Problem details:
Output all entries verbatim, dropping pictures.

Collected data:
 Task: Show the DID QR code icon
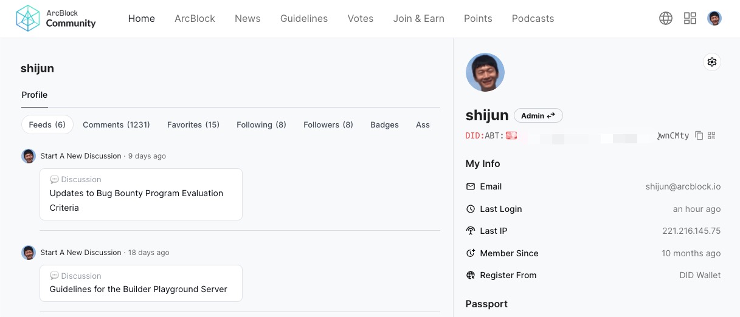click(712, 135)
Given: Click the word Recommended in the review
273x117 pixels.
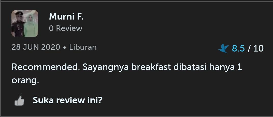Looking at the screenshot, I should tap(45, 67).
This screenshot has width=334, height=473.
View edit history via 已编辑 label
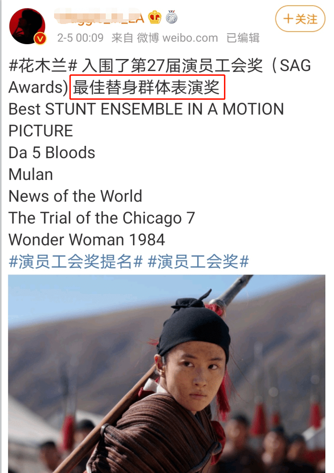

Answer to the problem:
 Task: Show the DID QR code icon
click(712, 135)
Given: Click the word Recommended in the review
273x117 pixels.
Looking at the screenshot, I should tap(45, 67).
This screenshot has width=334, height=473.
View edit history via 已编辑 label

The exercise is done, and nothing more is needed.